Con la Spes provò anche a cimentarsi con il football il futuro arcivescovo e cardinale Giuseppe Siri.
Il girone ligure 1919-20, ad ogni buon conto, fu vinto dal Genoa che poi finì terzo nelle finali nazionali, vinte dall’Inter.
Ancora un girone unico ligure nel 1920-21, con l’esordio di tre società dal grande futuro: Spezia, Sestrese, Rivarolese.
Gli aquilotti spezzini esordirono con una sconfitta per 1-0 sul campo di via Frugoni a Savona; i verdi sestresi fermarono sul pari (1-1) il grande Genoa; gli avvoltoi rivarolesi subirono un secco 1-3 dall’Andrea Doria.
Dopo la pausa forzata dovuta alla Grande Guerra, riprende l’attività agonistica.
Qui una delle prime formazioni biancoblù sul campo di via Frugoni, si riconoscono: De Nardi (primo da sinistra), Roggero (terzo da sinistra, in canottiera), Perlo (quarto da sinistra), Giustacchini (nono da sinistra), Falco (tredicesimo da sinistra).

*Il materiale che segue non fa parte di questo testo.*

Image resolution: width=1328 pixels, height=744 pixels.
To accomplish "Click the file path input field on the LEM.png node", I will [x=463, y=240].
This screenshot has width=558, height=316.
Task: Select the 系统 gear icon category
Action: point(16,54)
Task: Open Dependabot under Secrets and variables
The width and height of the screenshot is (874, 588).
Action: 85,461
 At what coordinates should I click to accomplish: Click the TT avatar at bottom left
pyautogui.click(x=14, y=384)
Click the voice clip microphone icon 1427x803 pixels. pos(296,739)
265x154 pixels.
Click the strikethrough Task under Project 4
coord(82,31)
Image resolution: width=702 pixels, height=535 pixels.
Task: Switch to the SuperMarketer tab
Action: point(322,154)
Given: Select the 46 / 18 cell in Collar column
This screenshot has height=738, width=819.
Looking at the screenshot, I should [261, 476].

L’annata 1921-22 registrò uno degli avvenimenti più importanti di tutta la storia degli albori del calcio italiano: la scissione tra Confederazione Calcistica Italiana (CCI) e la Federazione Italiana Giuoco Calcio (FIGC).
Alla CCI aderirono le squadre più forti che tendevano ad una maggiore selezione e puntavano già verso un girone unico di Serie A (una idea presentata, in un suo progetto, dal futuro commissario tecnico della nazionale Vittorio Pozzo: c’è da ricordare che era già cominciato il “calcio mercato”. Dopo l’episodio del passaggio, per 12.000 lire, dei doriani Sardi e Santamaria al Genoa, aveva fatto scalpore la cessione di Rosetta dalla Pro Vercelli alla Juventus. Agnelli, in questo caso, aveva sborsato ben 50.000 lire, una cifra astronomica per l’epoca).

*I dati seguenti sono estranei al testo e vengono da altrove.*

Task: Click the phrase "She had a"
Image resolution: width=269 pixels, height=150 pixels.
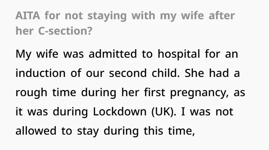Action: point(212,73)
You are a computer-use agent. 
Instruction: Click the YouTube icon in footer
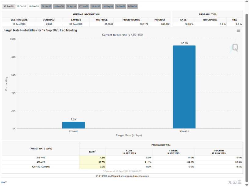pyautogui.click(x=234, y=182)
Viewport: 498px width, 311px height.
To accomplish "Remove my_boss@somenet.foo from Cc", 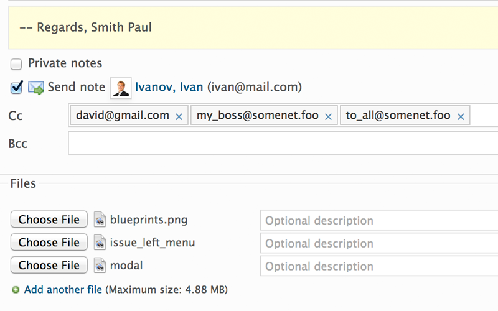I will (328, 116).
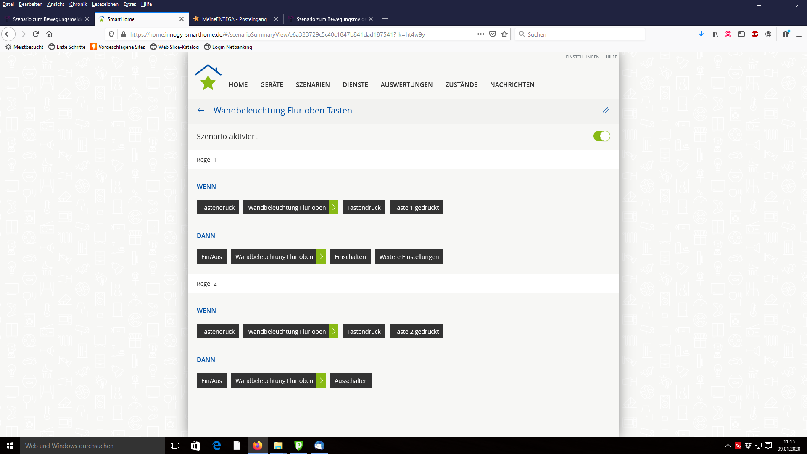Reload the page in the browser
The width and height of the screenshot is (807, 454).
[36, 34]
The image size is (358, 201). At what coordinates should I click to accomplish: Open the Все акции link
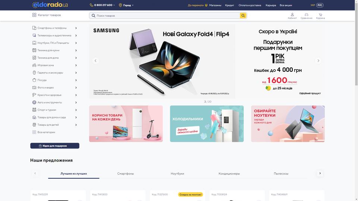pos(286,5)
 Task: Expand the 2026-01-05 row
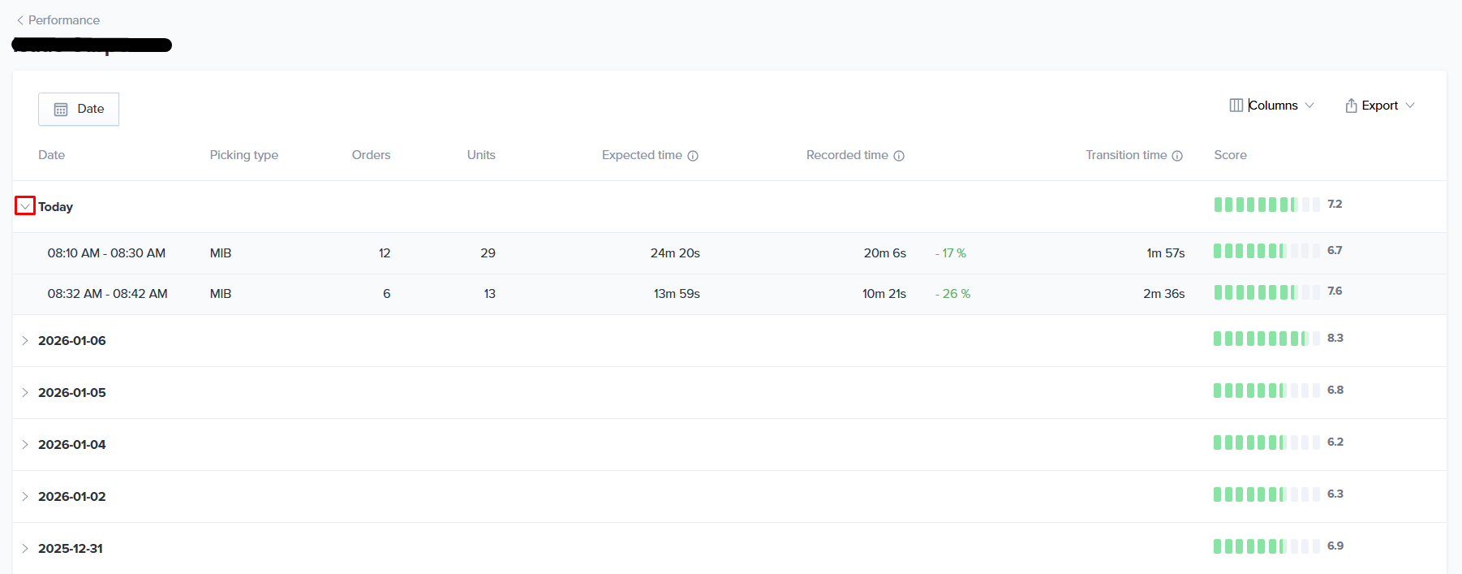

Le liguri si divisero in questo modo: nella CCI militarono l’Andrea Doria (5a nel girone A), il Genoa (1° nel girone B), il Savona (9° nel girone B) e lo Spezia (12° nel girone A: da ricordare che il campionato della Lega Nord della CCI era composto da soli due gironi).
Nella FIGC si formò, invece, un girone unico ligure, nel quale a fianco delle già citate Sampierdarenese, Sestrese, Rivarolese, Spes, Giovani Calciatori esordì brillantemente lo Speranza Savona, la squadra che rappresentava i quartieri popolari della città dal Molo alle Fornaci, da Legino a Zinola, piazzatasi al secondo posto alle spalle dei “lupi” sampierdarenesi , poi sconfitti nella finale per il titolo dalla Novese di Toselli, Cevenini III, Santamaria (2-1 dopo i tempi supplementari, in quel di Cremona).

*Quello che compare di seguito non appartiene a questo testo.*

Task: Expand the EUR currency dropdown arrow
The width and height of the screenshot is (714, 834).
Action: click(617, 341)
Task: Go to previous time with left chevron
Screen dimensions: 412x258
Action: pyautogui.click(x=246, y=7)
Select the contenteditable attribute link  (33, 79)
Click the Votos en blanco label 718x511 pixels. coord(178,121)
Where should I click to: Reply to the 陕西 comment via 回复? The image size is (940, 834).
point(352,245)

Da notare, ancora, che tra le squadre aderenti alla FIGC si disputò anche la prima edizione della “Coppa Italia” (subito interrotta nella stagione successiva, poi ripresa nell’annata 27-28 senza poter essere conclusa e ripristinata definitivamente con la stagione 35-36) vinta dal Vado in finale sull’Udinese (1-0 sul terreno vadese del “Campo di Leo”) con una rete del futuro nazionale Felice Levratto, in quel momento appena diciottenne.
Auspica l’avv.Bozino, presidente della Pro Vercelli, si riuscì a trovare un punto d’intesa ed il movimento calcistico si riunificò nuovamente sotto l’insegna della FIGC.
Per il campionato 1922-23 si formarono così tre gironi della Lega Nord di Prima Divisione Nazionale (una buona scrematura rispetto ai 16 su cui si era basato il campionato 20-21).
Le liguri ammesse si comportarono a questo modo: Genoa (1° nel girone B e successivamente vincitore del suo ottavo scudetto, senza subire alcuna sconfitta), Sampierdarenese (3a nel girone A), Speranza Savona (12a nel girone A: soltanto 5 punti in classifica. Una impresa troppo ardua nonostante il grande impegno dei vari “Cain”Salemme, acrobatico portiere, Ceppone, Poggi, Marchioni), Spezia (9a nel girone A), Rivarolese (10a nel girone A), Andrea Doria (6a nel girone C), Savona(11a nel girone C, a causa di una pesante penalizzazione dovuta al tesseramento irregolare del giocatore Colombo).
Nessuna squadre savonese, in seguito, avrebbe toccato i vertici del calcio italiano: si chiudeva così una storia importante ed è l’occasione per chiudere anche questa nostra prima rievocazione.